Whether it Sirleaf, or Weah or Boakai, each of the democratically elected president has got their share of the hyenas’ claws and jaws.

So, even though Liberia’s war woes came at about the time of the landlocked nation of Rwanda was in similar situation of state collapse, the two are only similar in the carnage of the same time. But emerging from the ashes of tragedies, Rwanda is now 100 miles ahead, becoming a powerful economy by African standard, an attraction to the world for its quickened recovery and brilliance in development, while Liberia is still crawling in the ashes.

So as the country hits 177 years after independence, and 21 long years after the end of war, the class struggle now exists between the impoverished majority of Liberians who vent their angers against roguish political leaders at the electoral polls by removing them time after time on the one hand, and the political class which have to their credit 24 Degrees each in proficiency in how to dribble and outmaneuver the electorate on the other.

All Not Doom and Gloom

The 177 years of Liberia’s nationhood is not just dastardly and gloomy. There have been sunshine days, when Liberia or a Liberian awe the world with its contribution on the world stage.
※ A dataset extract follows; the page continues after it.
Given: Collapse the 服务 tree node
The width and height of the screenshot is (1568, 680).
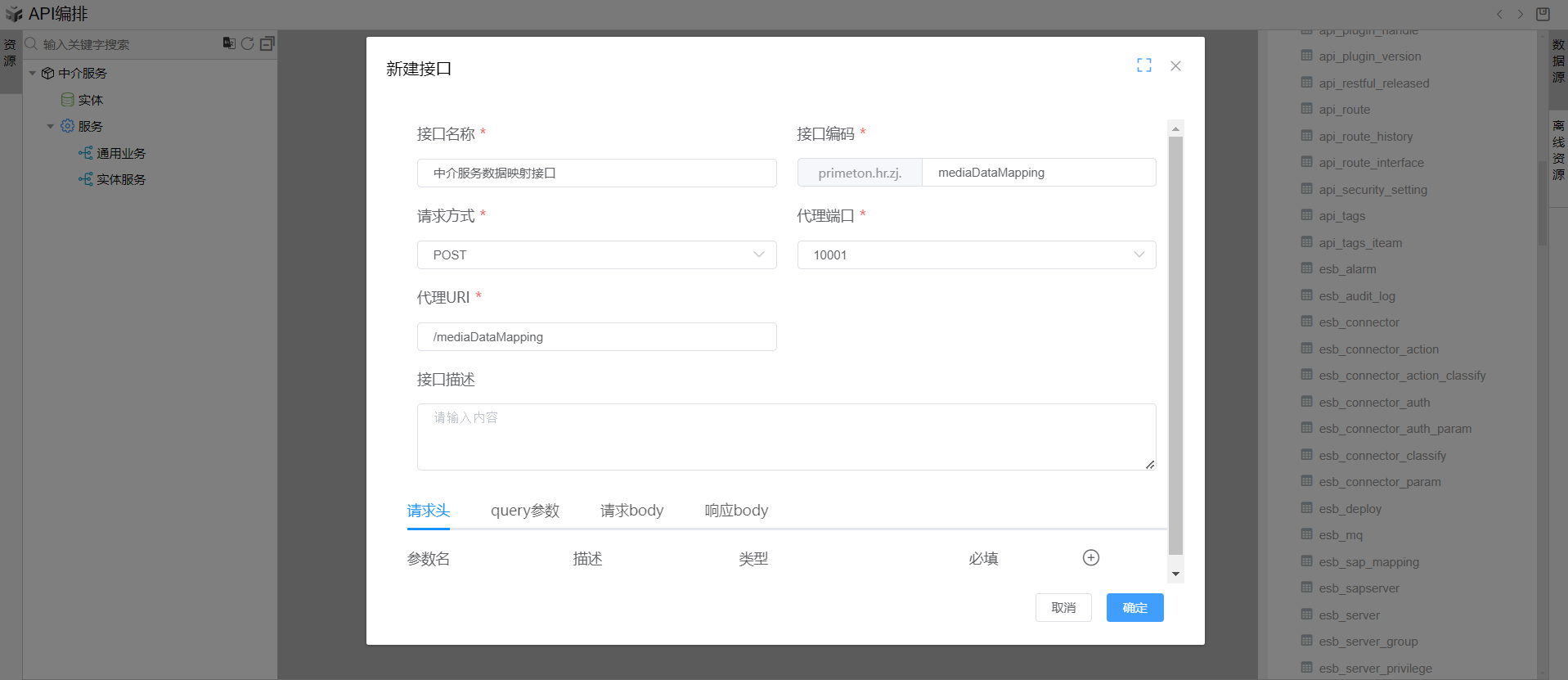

Africa’s oldest Republic, Liberia is a signatory to most of the worlds’ iconic organizations, institutions and instruments. A founder of the League of Nation, United Nations, the OUA now EU, ECOWAS.

It was a fortress of Africa’s liberation struggles, providing sanctuaries for freedom fighters and providing needful assistances that contributed to the independence of most of the continent’s pre-day countries.

Liberia is a signatory to the Universal Declaration of Human Rights, the Beijing Convention, countless human rights protocols and conventions.

In the bleak of times, a Liberian, who became president of Liberia, George Weah, was decorated as the best footballer of the world, of Europe and of Africa, and immortalized in the Hall of Fame.

Ellen Johnson Sirleaf, who also was Liberia’s president, made Liberia shine when we was crowned a Nobel Laurent along with another Liberian, Leymah Gbowee.

And for nearly 20 years, the country has remained peaceful, politically pluralistic and freedom-conscious.

Thus, while at 177 years of independence, others are weeping for the long years of socioeconomic stagnation and backwardness; others celebrate and cheer up due to the country’s contribution on the world stage.

It is not however lost on critical observers that the line of reaction to this year’s celebration, as it has mostly been, is contingent upon social status, financial standing and political affiliation.